Tingkatkan Layanan dan Optimalkan Pengawasan, Bea Cukai Jateng DIY Gelar Monev Kawasan Berikat

Semarang (17/11) – Kanwil Bea Cukai Jateng DIY menggelar FGD Monev Kawasan Berikat dengan tema optimalisasi monitoring dan evaluasi Pengusaha Kawasan Berikat. Acara yang dilaksanakan secara off line di Ruang Rapat Kakanwil dan on line pada tanggal 16 November 2020 ini melibatkan perwakilan dari seluruh satker.
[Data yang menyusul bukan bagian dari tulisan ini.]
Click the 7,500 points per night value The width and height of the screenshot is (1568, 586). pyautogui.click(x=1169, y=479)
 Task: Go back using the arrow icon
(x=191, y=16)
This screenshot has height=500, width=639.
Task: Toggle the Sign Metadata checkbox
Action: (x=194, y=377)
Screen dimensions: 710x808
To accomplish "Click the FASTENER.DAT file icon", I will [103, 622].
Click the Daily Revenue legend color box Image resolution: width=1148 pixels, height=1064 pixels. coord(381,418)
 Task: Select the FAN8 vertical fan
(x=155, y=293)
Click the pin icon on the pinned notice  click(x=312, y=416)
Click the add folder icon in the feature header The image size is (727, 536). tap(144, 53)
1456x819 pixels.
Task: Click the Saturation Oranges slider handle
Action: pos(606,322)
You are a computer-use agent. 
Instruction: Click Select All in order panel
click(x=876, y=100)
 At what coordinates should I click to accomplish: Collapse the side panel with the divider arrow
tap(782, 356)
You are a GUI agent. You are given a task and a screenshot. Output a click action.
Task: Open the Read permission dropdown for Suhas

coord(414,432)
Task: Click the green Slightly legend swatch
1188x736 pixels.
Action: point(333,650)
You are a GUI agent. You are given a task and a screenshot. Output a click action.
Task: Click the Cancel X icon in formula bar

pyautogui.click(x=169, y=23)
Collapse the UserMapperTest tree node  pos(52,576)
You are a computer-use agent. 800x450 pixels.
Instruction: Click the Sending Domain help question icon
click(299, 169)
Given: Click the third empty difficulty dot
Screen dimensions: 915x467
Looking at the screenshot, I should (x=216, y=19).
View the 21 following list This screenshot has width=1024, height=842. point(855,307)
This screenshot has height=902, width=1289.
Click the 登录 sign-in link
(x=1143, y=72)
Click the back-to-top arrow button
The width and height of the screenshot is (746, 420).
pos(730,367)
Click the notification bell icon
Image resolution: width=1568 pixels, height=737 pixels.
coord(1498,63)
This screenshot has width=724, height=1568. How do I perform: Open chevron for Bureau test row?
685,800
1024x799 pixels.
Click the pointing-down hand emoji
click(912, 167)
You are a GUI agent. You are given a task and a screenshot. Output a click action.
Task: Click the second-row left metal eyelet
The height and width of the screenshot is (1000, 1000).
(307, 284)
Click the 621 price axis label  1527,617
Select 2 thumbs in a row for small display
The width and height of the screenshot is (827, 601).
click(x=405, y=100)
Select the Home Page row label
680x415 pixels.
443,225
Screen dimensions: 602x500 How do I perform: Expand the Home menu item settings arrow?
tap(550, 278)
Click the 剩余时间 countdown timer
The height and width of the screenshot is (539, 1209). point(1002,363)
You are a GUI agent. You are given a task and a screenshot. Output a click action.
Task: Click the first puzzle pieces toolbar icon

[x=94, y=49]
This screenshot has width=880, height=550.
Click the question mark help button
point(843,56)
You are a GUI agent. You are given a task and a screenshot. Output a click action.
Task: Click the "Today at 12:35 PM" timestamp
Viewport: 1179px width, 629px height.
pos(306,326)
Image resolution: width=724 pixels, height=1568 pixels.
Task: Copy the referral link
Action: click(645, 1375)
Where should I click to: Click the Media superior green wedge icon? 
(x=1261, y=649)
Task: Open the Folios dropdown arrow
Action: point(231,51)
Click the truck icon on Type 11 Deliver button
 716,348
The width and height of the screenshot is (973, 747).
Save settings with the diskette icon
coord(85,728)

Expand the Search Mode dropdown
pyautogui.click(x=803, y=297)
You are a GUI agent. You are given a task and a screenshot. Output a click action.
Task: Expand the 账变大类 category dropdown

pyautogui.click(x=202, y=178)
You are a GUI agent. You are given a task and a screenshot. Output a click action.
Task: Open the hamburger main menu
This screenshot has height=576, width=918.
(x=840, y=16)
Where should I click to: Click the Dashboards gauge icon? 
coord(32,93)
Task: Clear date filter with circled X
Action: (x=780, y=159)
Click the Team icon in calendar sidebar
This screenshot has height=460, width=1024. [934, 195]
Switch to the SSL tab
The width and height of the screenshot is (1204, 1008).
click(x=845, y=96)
Hasil monev diharapkan dapat menjadi bahan untuk terus meningkatkan kinerja pelayanan sekaligus pengawasan terhadap Kawasan Berikat.

Kabid Kepatuhan Internal, Yacobus, memaparkan hasil monev unit Kepatuhan Internal kepada Pengusaha Kawasan Berikat, dimana masih terdapat beberapa fakta seperti belum optimalnya penggunaan aplikasi CEISA TPB dan IT Inventory oleh perusahaan, Hanggar masih belum aware dengan fungsi pengawasan / analitik, Pengusaha KB tidak memberikan pencatatan/accounting tools dengan alasan diluar kewenangan, belum optimalnya penetapan nilai tarif pada dokumen BC 2.5 dan juga masih banyak permasalahan lain pada konversi.

Menanggapi hal tersebut, Kabid Fasilitas Kepabeanan dan Cukai, Amin Tri Sobri, menjelaskan bahwa terkait IT Inventory memang masih ada satu dua perusahaan yang belum menjalankan tugasnya dengan baik, namun hal itu sudah dimitigasi pada perusahaan Kawasan Berikat yang baru saat melakukan pemaparan proses bisnisnya. Amin juga menambahkan bahwa pentingnya meningkatkan lapisan-lapisan pengawasan, seperti PIC dan UIC pemantauan CCTV dan IT Inventory, serta menerapkan Manajemen Risiko terhadap perusahaan.

Sesi tanya jawab dan diskusi kemudian berlangsung dinamis. Beberapa masukan muncul, seperti peningkatan parameter survey perusahaan, mengadakan pelatihan kepada Hanggar atas fungsi dasar pengawasannya, meningkatkan sinergi dengan unit Penindakan dan Penyidikan terkait keluar masuk barang, dsb.